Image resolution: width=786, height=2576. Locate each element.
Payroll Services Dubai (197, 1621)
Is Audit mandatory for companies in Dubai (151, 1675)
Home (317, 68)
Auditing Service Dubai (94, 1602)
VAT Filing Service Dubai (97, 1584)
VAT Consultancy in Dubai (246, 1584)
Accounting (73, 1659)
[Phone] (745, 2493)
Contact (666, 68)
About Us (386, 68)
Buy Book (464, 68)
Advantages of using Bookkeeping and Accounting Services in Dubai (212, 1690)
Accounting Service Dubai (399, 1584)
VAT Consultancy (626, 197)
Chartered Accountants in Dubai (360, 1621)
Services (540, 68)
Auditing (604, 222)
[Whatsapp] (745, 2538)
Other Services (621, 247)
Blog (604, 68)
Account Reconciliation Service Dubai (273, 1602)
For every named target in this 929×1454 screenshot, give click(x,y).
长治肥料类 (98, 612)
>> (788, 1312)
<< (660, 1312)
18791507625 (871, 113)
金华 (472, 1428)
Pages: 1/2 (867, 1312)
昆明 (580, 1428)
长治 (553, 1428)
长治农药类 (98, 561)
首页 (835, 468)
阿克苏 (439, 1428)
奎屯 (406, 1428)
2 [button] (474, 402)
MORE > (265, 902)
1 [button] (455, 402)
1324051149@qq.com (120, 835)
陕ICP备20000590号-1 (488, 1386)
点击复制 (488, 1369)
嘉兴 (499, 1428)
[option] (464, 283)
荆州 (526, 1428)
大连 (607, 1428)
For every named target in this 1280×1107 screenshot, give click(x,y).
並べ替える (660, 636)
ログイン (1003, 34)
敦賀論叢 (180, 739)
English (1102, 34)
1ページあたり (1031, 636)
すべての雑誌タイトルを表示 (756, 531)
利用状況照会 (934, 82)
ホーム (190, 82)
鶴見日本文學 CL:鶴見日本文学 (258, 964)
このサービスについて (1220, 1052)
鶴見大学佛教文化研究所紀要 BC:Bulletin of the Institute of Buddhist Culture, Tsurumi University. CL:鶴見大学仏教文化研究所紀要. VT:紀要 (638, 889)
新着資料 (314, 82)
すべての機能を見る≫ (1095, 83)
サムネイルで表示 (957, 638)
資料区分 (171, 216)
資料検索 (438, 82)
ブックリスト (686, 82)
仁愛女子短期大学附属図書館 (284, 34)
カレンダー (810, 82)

What is asked
Rewrite all of the data above, changing each "Dubai" to "Abu Dhabi" and leaving everything else untouched.

Task answer
Image resolution: width=786, height=2576. Locate each element.
Payroll Services Abu Dhabi (197, 1621)
Is Audit mandatory for companies in Abu Dhabi (151, 1675)
Home (317, 68)
Auditing Service Abu Dhabi (94, 1602)
VAT Filing Service Abu Dhabi (97, 1584)
VAT Consultancy in Abu Dhabi (246, 1584)
Accounting (73, 1659)
[Phone] (745, 2493)
Contact (666, 68)
About Us (386, 68)
Buy Book (464, 68)
Advantages of using Bookkeeping and Accounting Services in Abu Dhabi (212, 1690)
Accounting Service Abu Dhabi (399, 1584)
VAT Consultancy (626, 197)
Chartered Accountants in Abu Dhabi (360, 1621)
Services (540, 68)
Auditing (604, 222)
[Whatsapp] (745, 2538)
Other Services (621, 247)
Blog (604, 68)
Account Reconciliation Service Abu Dhabi (273, 1602)
For every named target in this 929×1454 screenshot, give click(x,y).
长治肥料类 (98, 612)
>> (788, 1312)
<< (660, 1312)
18791507625 (871, 113)
金华 (472, 1428)
Pages: 1/2 (867, 1312)
昆明 (580, 1428)
长治 (553, 1428)
长治农药类 (98, 561)
首页 (835, 468)
阿克苏 (439, 1428)
奎屯 (406, 1428)
2 [button] (474, 402)
MORE > (265, 902)
1 [button] (455, 402)
1324051149@qq.com (120, 835)
陕ICP备20000590号-1 (488, 1386)
点击复制 (488, 1369)
嘉兴 (499, 1428)
[option] (464, 283)
荆州 (526, 1428)
大连 (607, 1428)
For every named target in this 1280×1107 screenshot, give click(x,y).
並べ替える (660, 636)
ログイン (1003, 34)
敦賀論叢 (180, 739)
English (1102, 34)
1ページあたり (1031, 636)
すべての雑誌タイトルを表示 (756, 531)
利用状況照会 (934, 82)
ホーム (190, 82)
鶴見日本文學 CL:鶴見日本文学 (258, 964)
このサービスについて (1220, 1052)
鶴見大学佛教文化研究所紀要 BC:Bulletin of the Institute of Buddhist Culture, Tsurumi University. CL:鶴見大学仏教文化研究所紀要. VT:紀要 (638, 889)
新着資料 (314, 82)
すべての機能を見る≫ (1095, 83)
サムネイルで表示 (957, 638)
資料区分 (171, 216)
資料検索 (438, 82)
ブックリスト (686, 82)
仁愛女子短期大学附属図書館 (284, 34)
カレンダー (810, 82)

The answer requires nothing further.